Fear and concern about inflation is unfounded. The long-term consequences of central bank policy are probably to be seen in other areas, but they can have just as many consequences as permanently high inflation.
Once again, the fear of inflation is on the rise. This time, as repeatedly in recent years, the triggers are the central banks‘ major rescue programmes. All over the world, interest rates were cut, liquidity was pumped into the markets and assets were bought. In the Corona crisis, these programs in the larger countries generally far exceeded the trillion mark. An end is not in sight.
The enormous commitment of central banks is not a new phenomenon. Already after the financial and debt crisis, central banks saved the global economy from greater damage with programmes of this kind. Even then, there were always phases with greater concern about a rapid rise in inflation, but inflation did not actually occur in the last 10 years.
As a rule, the protagonists of the fear of inflation have a scenario like the one in Germany in the 1920s in mind. During this period, the German government (and not independent central banks) printed money to meet its obligations. The money supply in Germany has grown very strongly and has completely decoupled itself from economic output. The result was a complete loss of confidence in the currency among the population and ultimately hyperinflation. In my view, such a scenario is hardly possible today. Although money supply growth has accelerated somewhat recently, it is far from decoupling from the economic fundamentals. Moreover, there is no evidence of capital flight from the euro area and the exchange rate is stable. Such a chain of effects as a trigger for a sustained acceleration of inflation can be ruled out.
Let us now turn to the real economic aspects. The current monetary policy programmes of the central banks secure the supply of liquidity to the real economy by the banks, but not the banks directly. Due to the economic standstill, the demand for liquidity and, consequently, the demand for credit has risen very sharply. The commercial banks, together with the development banks, are fulfilling their obligations and have increased lending substantially. As a result, the growth of the money supply has also accelerated somewhat. This could actually lay the foundation for a higher inflation dynamic.

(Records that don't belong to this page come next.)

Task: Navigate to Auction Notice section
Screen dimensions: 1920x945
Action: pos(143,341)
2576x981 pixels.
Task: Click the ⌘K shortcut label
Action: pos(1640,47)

Although the demand for credit has increased, the loans are only needed as a liquidity substitute. Hardly any investments will be made. Instead, business investment activity should remain rather very restrained in the coming years. The Corona crisis was a supply shock at the beginning, but has since turned into a demand shock. Companies are suddenly faced with much weaker demand, which should continue for some time to come, as the economic and social constraints cannot be completely eased. In addition, the pandemic could change living and consumption habits, which would at the very least result in a change and possibly also lower demand.
The massive promises of aid by central banks and governments have the declared aim that there should initially only be a small number of insolvencies. This will ensure that capacity does not diminish. This means that demand is falling globally, but supply is only declining marginally.

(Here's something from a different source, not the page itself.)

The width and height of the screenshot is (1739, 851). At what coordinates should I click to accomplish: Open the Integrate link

However, global capacities were already more than sufficient before the COVID-19 crisis. At least there was no demand-driven inflation in recent years. So in the coming years the global economy should rather have to struggle with the overcapacities. This restricts the scope for price increases and the incentive to invest is further diminishing.

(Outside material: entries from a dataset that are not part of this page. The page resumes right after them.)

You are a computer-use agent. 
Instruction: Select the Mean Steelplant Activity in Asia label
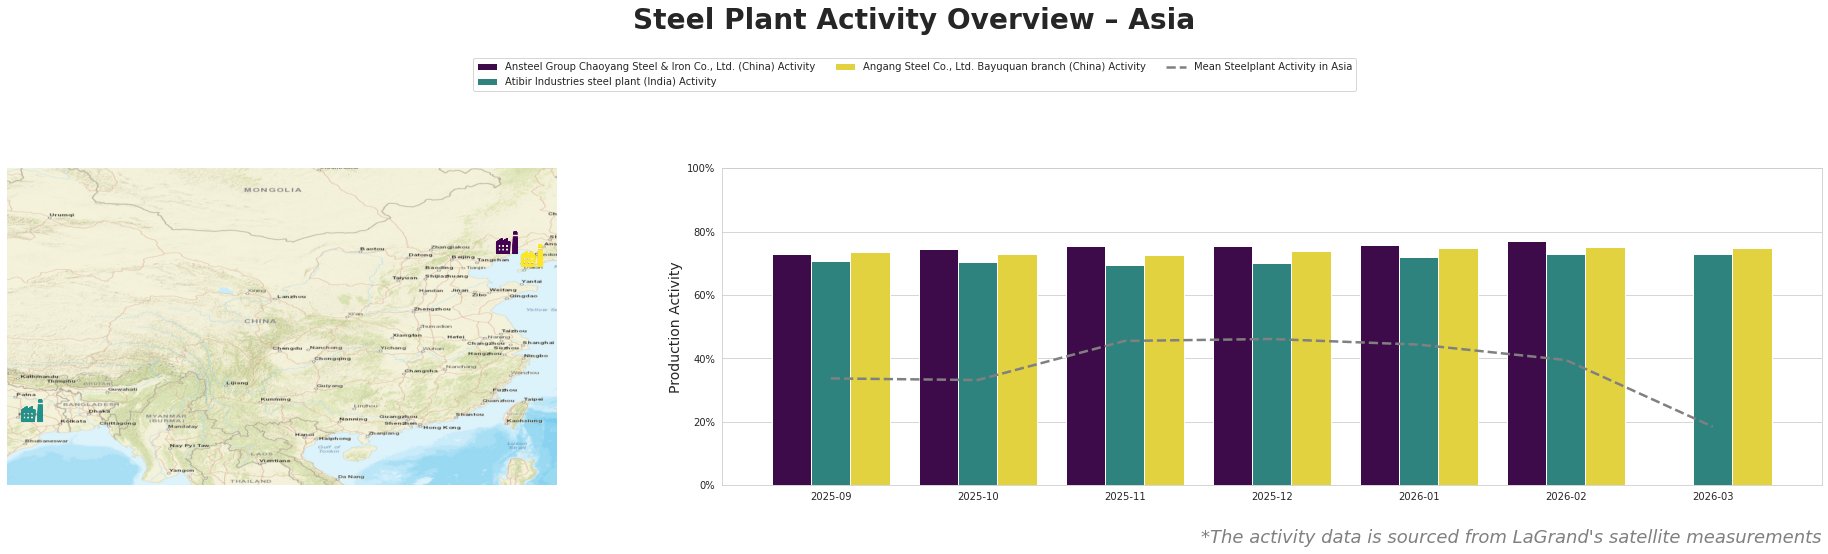tap(1273, 67)
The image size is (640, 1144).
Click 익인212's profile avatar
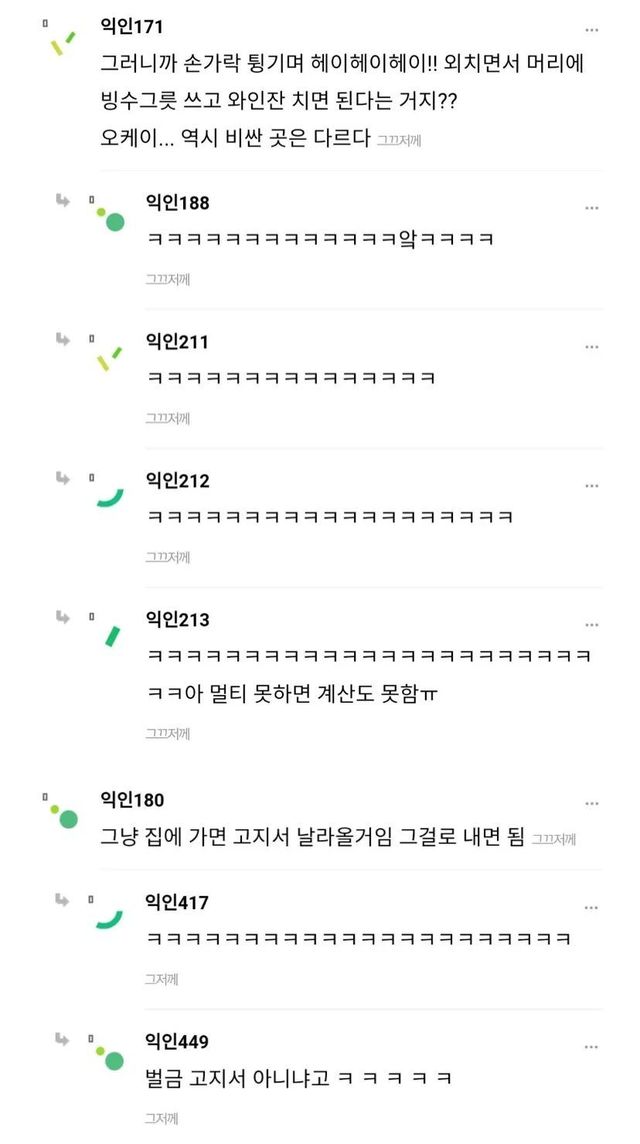[108, 495]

The support measures taken by central banks and governments thus tend to have a disinflationary effect, i.e. in the direction of low inflation, rather than ensuring high inflationary momentum. Certainly, in a few years‘ time, when the global economy has found a new balance between supply and demand, the current policy mix could have an inflationary effect. But by then, a large part of the current programmes will have been scaled back.
So there is no need to worry about inflation, but rather about a lasting environment of very low inflation. In other words, the kind of environment we’ve seen over the last 10 years. But the dangers that arise from this are not insignificant.
The money that the central banks pump into the markets does not affect the prices of goods, but it does affect prices in the financial markets all the more. The financial markets are thus increasingly decoupling themselves from the real economy. In this way, the central banks could lay the foundation for a global economic crisis. Namely when the soaring asset prices have reached a level that is no longer sustainable. In this context, the tulip crisis and the collapse of Wall Street and subsequently the global economic crisis in the 1920s should be recalled.
In addition, the current central banking system itself could come under threat. The central task of central banks is to ensure a moderate inflation environment. However, if inflation is not an issue for another 10 years, the question could arise as to whether central banks with all their power are actually needed. This may well be politically opportune. It should be remembered, however, that it is actually only public confidence and central banks that have brought about a low inflation environment and low volatility on the financial markets in recent decades, which has been an important and essential contribution to the increase in prosperity in the world.